Ce magasinage politique, où les gens refusent de s’attacher à un parti représentant leurs valeurs, se contentant de suivre la vague, ne permet pas au Québec de prendre sa place à la table des décisions, mais assure plutôt que les partis politiques canadiens ne chercheront plus à prendre en considération le Québec, peu importe leurs décisions.

Pensons-y un instant. Pourquoi un parti fédéral se donnerait-il la peine d’écouter les revendications du Québec dans le cadre de l’élaboration de ses politiques, si le Québec ne vote pas en fonction des dites politiques ? Pourquoi Justin Trudeau déciderait-il en fonction du Québec s’il sait que la moitié de ses appuis ici provient de comtés anglicisés ou à forte proportion d’immigrants où un cochon peint en rouge gagnerait, et l’autre moitié de gens qui « suivent la vague » et n’ont rien à foutre de ce qu’il fait ?

Remarquons que le calcul politique était le même pour le Parti conservateur. La poignée de députés du PCC dans la région de Québec et en Beauce a-t-elle permis au Québec d’être à la table des décisions ? A-t-on vu beaucoup de députés conservateurs du Québec prendre des positions courageuses depuis quatre ans, comme la défense de notre fleuve contre l’oléoduc tant honni ou d’autres enjeux environnementaux ? Bien sûr que non. Ces régions sont acquises, et les mandarins du PCC savent que le Québec ne compte pas : on n’y gagne pas ailleurs en fonction des politiques, mais sur de simples états d’âme.

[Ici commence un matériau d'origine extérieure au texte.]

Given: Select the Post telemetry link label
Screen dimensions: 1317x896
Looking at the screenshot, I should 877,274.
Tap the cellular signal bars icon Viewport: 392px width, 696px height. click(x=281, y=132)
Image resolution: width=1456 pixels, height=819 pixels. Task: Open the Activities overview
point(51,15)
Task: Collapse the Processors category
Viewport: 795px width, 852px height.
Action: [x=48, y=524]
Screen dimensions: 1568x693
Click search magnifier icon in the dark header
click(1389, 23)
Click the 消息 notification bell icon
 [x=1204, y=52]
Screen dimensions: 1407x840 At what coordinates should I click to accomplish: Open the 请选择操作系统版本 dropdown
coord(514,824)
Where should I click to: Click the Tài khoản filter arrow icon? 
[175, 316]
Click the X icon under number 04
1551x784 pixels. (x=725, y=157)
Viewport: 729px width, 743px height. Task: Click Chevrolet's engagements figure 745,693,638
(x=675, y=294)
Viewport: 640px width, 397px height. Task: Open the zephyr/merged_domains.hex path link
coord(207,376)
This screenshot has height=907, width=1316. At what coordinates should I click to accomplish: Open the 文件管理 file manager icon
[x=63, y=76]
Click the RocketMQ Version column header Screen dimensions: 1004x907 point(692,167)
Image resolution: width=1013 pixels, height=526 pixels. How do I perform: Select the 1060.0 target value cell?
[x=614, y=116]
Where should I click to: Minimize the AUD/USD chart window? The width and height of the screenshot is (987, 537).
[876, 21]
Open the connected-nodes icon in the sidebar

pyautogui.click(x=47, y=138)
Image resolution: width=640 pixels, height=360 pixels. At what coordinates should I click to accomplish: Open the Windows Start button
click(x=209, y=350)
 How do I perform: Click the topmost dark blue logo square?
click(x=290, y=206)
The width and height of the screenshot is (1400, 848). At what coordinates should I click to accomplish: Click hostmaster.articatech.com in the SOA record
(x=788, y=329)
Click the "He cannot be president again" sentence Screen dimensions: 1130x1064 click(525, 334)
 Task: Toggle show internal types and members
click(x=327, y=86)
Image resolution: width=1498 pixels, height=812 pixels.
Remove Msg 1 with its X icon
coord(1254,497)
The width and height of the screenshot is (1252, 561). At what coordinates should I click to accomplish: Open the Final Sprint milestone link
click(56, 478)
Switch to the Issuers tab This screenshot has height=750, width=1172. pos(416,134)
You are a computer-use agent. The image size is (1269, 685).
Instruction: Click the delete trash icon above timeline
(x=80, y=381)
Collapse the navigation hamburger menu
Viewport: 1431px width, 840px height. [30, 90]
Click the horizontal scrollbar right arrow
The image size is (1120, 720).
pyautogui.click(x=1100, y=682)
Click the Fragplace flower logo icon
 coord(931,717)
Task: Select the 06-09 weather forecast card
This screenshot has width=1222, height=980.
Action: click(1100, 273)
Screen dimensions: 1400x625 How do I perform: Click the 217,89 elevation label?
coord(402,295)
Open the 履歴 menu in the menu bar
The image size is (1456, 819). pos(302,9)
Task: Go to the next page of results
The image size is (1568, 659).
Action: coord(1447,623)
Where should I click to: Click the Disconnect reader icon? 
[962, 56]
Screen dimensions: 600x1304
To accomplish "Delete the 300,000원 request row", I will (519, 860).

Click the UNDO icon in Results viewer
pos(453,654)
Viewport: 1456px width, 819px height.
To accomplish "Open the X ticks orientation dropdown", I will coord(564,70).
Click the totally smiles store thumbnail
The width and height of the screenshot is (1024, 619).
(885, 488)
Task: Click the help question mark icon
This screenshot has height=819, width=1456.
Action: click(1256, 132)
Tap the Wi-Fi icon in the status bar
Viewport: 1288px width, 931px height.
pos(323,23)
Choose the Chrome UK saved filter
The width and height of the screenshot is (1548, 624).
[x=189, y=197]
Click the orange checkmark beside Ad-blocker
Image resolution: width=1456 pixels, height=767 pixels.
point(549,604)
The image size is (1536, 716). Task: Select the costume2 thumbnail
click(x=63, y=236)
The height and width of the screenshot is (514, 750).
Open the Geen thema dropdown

Depuis l’étrange et honnête aveu de Laurier il y a un siècle, et jusqu’à aujourd’hui, le Québec n’a été à la table des décisions que lorsqu’il a donné avec force son appui à un parti remettant en question notre appartenance au Canada. On n’a jamais autant écouté le Québec qu’entre 1960 et 1995. Le Québec, alors, était sur toutes les lèvres. Le Québec, en votant de manière cohérente et selon les politiques proposées, a forcé des modifications majeures au fonctionnement de l’État canadien. Le Québec était à la table lorsque ses citoyens ont cessé de voter selon leurs sentiments et qu’ils ont embrassé avec force l’idée indépendantiste. Nous étions assis sur la table, et nous avons forcé le Canada à négocier.

Ce n’est donc pas le déclin du mouvement indépendantiste ou le retour à la table des décisions du Québec qu’il faut célébrer aujourd’hui. Il s’agit plutôt du déclin de la force politique du Québec et notre retour non pas en tant que puissance dont le Canada doit tenir compte, mais plutôt comme des enfants un peu bébêtes et sentimentaux, qui jouent sous la table pendant que se prennent les décisions des grands.